Showing posts with label RM. Show all posts
Showing posts with label RM. Show all posts

Monday, November 9, 2015

Caraz Dulzura- Back Home To Peru


Talk about super. extremely. delayed. blog posts. I went to Peru this summer! It was one of those weeks where my dad was working, my mom had left me to go to Utah, and Jessica and the babies were in Kennewick. So I turned to my baby brother Bruce and asked him if he wanted to skip LAX practice and go to Peru for the week. Casual. (Important note: I can only do this because my Dad is an airline pilot, my bank account will prove that to you.) 

I mainly wanted to go down and see my bestest and favoritest and most beautifulest Peruvian. JUANAIRIS TE QUIERO DEMASIADO. We were companions in Cusco for four and a half months and it was by far the most hilarious and magical time of my mission. We didn't have a single baptism during those cold months but I had never been happier. She taught me to be kind and sincere and did I mention how much we laughed? Life was golden. 

That's why I had to go down south and see her. WHAT A WEEK. Now for a picture overload. 

Laguna de ParĂ³n. This alpine lake is honestly the most gorgeous place I have ever been to. That is not even an exageration. That's the natural color of the water! 
We flew to Caraz from Lima and my heart swelled back to it's Peruvian size. It's like my whole soul expands to fit the entire country in a giant hug. That makes no sense but it's all I could imagine as we flew over the Andes. Fun Fact: When Bruce saw this plane he got a little nervous and asked, "are we flying in that thing?" 
This picture captures our celebrity moment. We were walking through the Yungay ruins and were stopped by these teenagers as they took about 200 pictures of us. You can tell by my mega-watt smile that I was soaking it up. As a middle schooler I always longed to be famous and this was my moment of glory! Another round of pictures for all! 
Did I mention that I am in love with this woman?

******

▶ What you have to do:
Please transcribe the Peru trip blog post above word for word, starting at "Laguna de ParĂ³n." and ending at "pictures for all!".

******

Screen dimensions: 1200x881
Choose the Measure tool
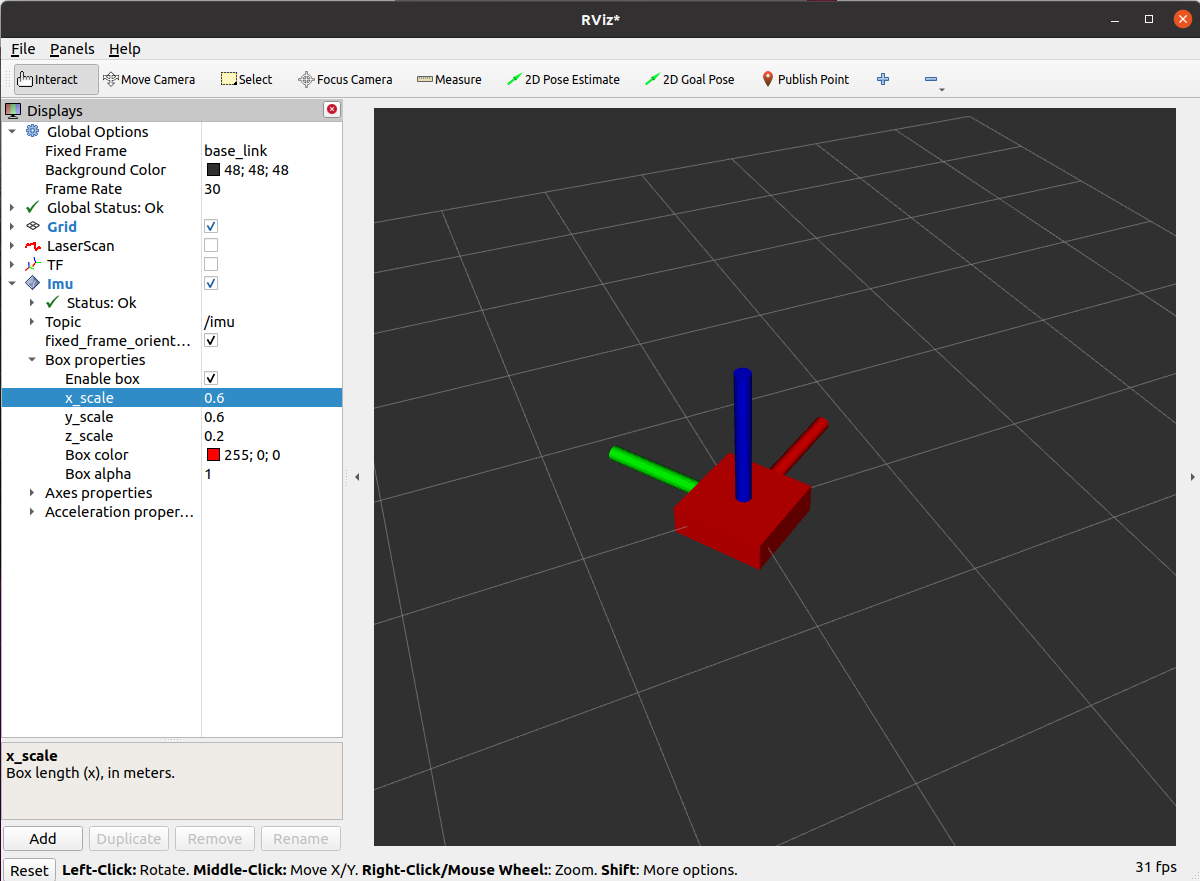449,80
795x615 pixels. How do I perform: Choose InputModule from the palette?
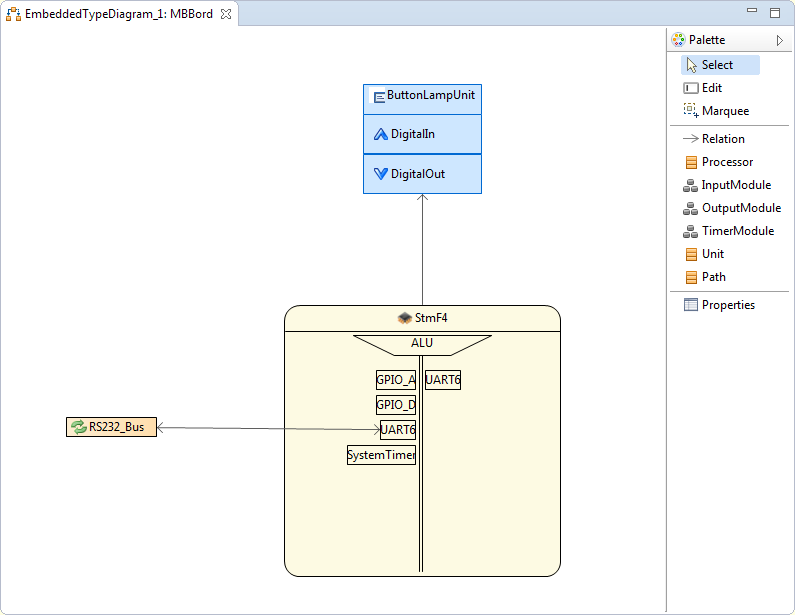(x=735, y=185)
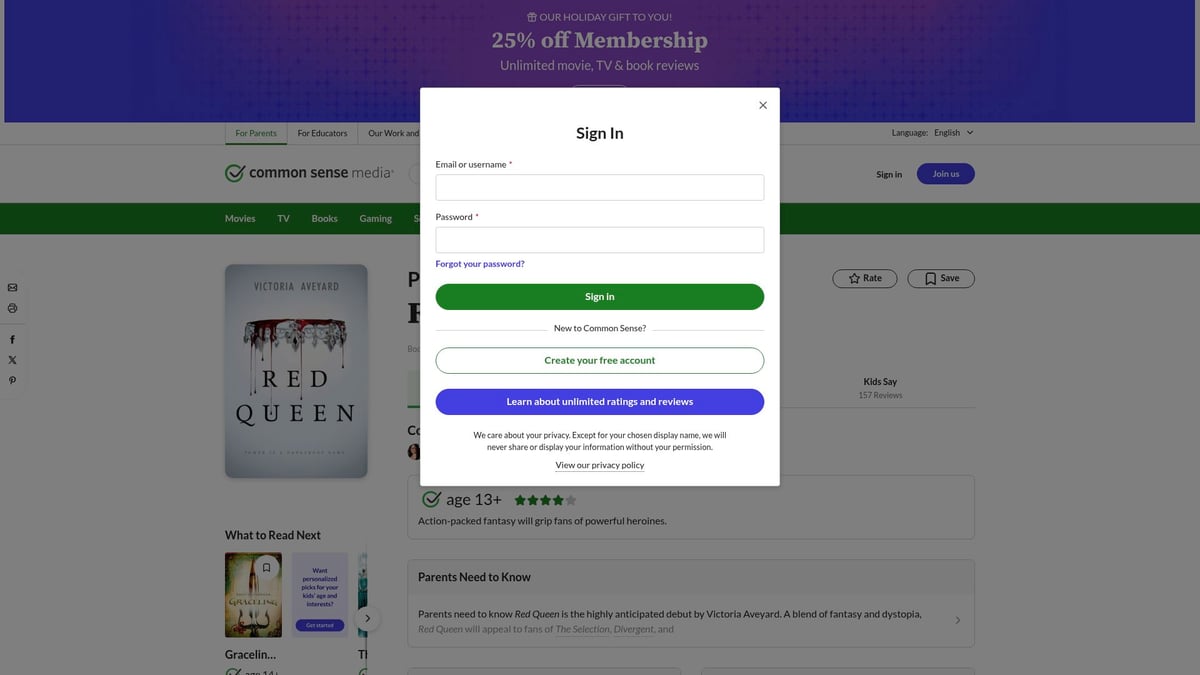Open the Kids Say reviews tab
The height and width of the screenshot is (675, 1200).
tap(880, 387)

******

▶ Output of the task:
Laguna de ParĂ³n. This alpine lake is honestly the most gorgeous place I have ever been to. That is not even an exageration. That's the natural color of the water! 
We flew to Caraz from Lima and my heart swelled back to it's Peruvian size. It's like my whole soul expands to fit the entire country in a giant hug. That makes no sense but it's all I could imagine as we flew over the Andes. Fun Fact: When Bruce saw this plane he got a little nervous and asked, "are we flying in that thing?" 
This picture captures our celebrity moment. We were walking through the Yungay ruins and were stopped by these teenagers as they took about 200 pictures of us. You can tell by my mega-watt smile that I was soaking it up. As a middle schooler I always longed to be famous and this was my moment of glory! Another round of pictures for all!